### Directive
Please rewrite the items below, changing "Instruction" to "Command" wherever it occurs and leaving every other word as it is.

### Input data
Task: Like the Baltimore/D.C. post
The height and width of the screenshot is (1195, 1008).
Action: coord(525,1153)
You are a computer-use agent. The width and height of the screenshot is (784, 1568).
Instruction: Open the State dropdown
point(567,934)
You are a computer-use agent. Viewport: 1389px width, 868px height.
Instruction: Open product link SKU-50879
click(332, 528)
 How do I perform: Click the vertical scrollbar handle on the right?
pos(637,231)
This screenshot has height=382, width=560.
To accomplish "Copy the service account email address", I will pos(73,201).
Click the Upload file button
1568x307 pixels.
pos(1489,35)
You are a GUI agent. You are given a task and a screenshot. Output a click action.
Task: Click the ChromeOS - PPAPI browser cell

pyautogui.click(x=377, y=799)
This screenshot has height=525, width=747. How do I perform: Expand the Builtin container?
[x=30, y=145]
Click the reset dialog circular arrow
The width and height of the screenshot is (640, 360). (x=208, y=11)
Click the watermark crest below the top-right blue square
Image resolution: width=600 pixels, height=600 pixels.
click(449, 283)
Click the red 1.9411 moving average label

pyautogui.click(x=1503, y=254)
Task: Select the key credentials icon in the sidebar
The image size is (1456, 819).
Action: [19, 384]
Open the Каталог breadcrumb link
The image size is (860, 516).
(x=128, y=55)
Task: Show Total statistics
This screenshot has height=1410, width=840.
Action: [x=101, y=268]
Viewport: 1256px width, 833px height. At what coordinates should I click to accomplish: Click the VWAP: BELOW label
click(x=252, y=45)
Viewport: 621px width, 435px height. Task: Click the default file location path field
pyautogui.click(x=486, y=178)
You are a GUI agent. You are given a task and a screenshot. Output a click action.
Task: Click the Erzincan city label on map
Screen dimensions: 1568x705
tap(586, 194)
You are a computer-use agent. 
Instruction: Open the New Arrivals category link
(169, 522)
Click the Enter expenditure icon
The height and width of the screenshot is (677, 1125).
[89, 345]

### Task result
Task: Like the Baltimore/D.C. post
The height and width of the screenshot is (1195, 1008).
Action: coord(525,1153)
You are a computer-use agent. The width and height of the screenshot is (784, 1568).
Command: Open the State dropdown
point(567,934)
You are a computer-use agent. Viewport: 1389px width, 868px height.
Command: Open product link SKU-50879
click(332, 528)
 How do I perform: Click the vertical scrollbar handle on the right?
pos(637,231)
This screenshot has height=382, width=560.
To accomplish "Copy the service account email address", I will pos(73,201).
Click the Upload file button
1568x307 pixels.
pos(1489,35)
You are a GUI agent. You are given a task and a screenshot. Output a click action.
Task: Click the ChromeOS - PPAPI browser cell

pyautogui.click(x=377, y=799)
This screenshot has height=525, width=747. How do I perform: Expand the Builtin container?
[x=30, y=145]
Click the reset dialog circular arrow
The width and height of the screenshot is (640, 360). (x=208, y=11)
Click the watermark crest below the top-right blue square
Image resolution: width=600 pixels, height=600 pixels.
click(449, 283)
Click the red 1.9411 moving average label

pyautogui.click(x=1503, y=254)
Task: Select the key credentials icon in the sidebar
The image size is (1456, 819).
Action: [19, 384]
Open the Каталог breadcrumb link
The image size is (860, 516).
(x=128, y=55)
Task: Show Total statistics
This screenshot has height=1410, width=840.
Action: [x=101, y=268]
Viewport: 1256px width, 833px height. At what coordinates should I click to accomplish: Click the VWAP: BELOW label
click(x=252, y=45)
Viewport: 621px width, 435px height. Task: Click the default file location path field
pyautogui.click(x=486, y=178)
You are a GUI agent. You are given a task and a screenshot. Output a click action.
Task: Click the Erzincan city label on map
Screen dimensions: 1568x705
tap(586, 194)
You are a computer-use agent. 
Command: Open the New Arrivals category link
(169, 522)
Click the Enter expenditure icon
The height and width of the screenshot is (677, 1125).
[89, 345]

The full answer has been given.